C’est toujours un exercice périlleux que celui d’une tâche et d’une visée comme celles de cet ouvrage. L’A. relève ce défi avec honnêteté et lucidité, en s’efforçant de toujours reporter son propos aux objectifs de son projet : 1) vulgarisation de haut niveau d’un corpus philosophique difficile pour des destinataires peu familiers de ces questions, 2) mise à l’épreuve de ce corpus à l’aune d’une discipline ayant une visée pratique de soin, 3) développement de pistes de renouvellement de sa discipline. La première partie de l’ouvrage constitue une excellente introduction à la thématique de l’identité narrative chez Ricoeur. Le non-initié y trouvera un profit certain avant d’entreprendre une lecture du corpus ricoeurien. En ce sens l’objectif de vulgarisation de la première partie est atteint d’excellente manière. L’objectif de la mise à l’épreuve qui préside à la seconde partie est adéquatement traité. Notre réserve portera donc sur la réalisation du troisième objectif. En effet, les pistes présentées tant pour le dépassement de l’aporie des anthropologies que pour les applications cliniques de l’identité narrative auraient mérité de plus amples développements puisque c’est là que réside l’originalité de l’ouvrage. Le lecteur reste sur sa faim devant la fin un peu abrupte de l’ouvrage. Enfin, il faut noter la présence de plusieurs coquilles dans les notes qui renvoient le lecteur à des sections antérieures de l’ouvrage.

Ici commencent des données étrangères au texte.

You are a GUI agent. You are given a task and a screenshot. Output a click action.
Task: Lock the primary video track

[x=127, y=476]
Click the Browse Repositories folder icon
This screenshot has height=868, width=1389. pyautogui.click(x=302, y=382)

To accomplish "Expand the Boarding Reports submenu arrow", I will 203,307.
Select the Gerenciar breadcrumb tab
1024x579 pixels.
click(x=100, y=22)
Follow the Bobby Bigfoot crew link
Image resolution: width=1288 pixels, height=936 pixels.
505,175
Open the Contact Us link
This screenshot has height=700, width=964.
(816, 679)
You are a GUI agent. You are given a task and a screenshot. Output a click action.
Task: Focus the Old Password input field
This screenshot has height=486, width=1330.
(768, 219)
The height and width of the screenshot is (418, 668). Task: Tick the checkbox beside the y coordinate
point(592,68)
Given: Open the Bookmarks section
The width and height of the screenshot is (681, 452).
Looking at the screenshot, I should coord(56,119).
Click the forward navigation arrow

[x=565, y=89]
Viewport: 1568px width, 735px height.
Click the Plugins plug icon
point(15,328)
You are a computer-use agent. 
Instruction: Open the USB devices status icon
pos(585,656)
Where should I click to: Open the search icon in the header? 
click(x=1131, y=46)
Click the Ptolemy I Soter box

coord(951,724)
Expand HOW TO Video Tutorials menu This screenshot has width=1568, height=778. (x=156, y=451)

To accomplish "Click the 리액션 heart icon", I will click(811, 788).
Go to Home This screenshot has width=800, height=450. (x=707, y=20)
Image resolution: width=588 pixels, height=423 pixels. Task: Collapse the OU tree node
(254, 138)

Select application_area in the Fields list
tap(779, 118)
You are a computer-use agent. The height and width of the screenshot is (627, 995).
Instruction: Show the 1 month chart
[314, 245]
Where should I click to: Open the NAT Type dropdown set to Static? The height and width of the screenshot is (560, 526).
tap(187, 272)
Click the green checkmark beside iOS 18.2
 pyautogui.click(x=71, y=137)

Il s’agit somme toute d’un ouvrage à recommander à quiconque s’intéresse au croisement de la philosophie et de la médecine, en général, et de l’éthique philosophique et de l’éthique clinique en psychiatrie en particulier. Il faut espérer une suite à cet ouvrage notamment pour le développement des pistes prometteuses que les dernières pages laissent entrevoir.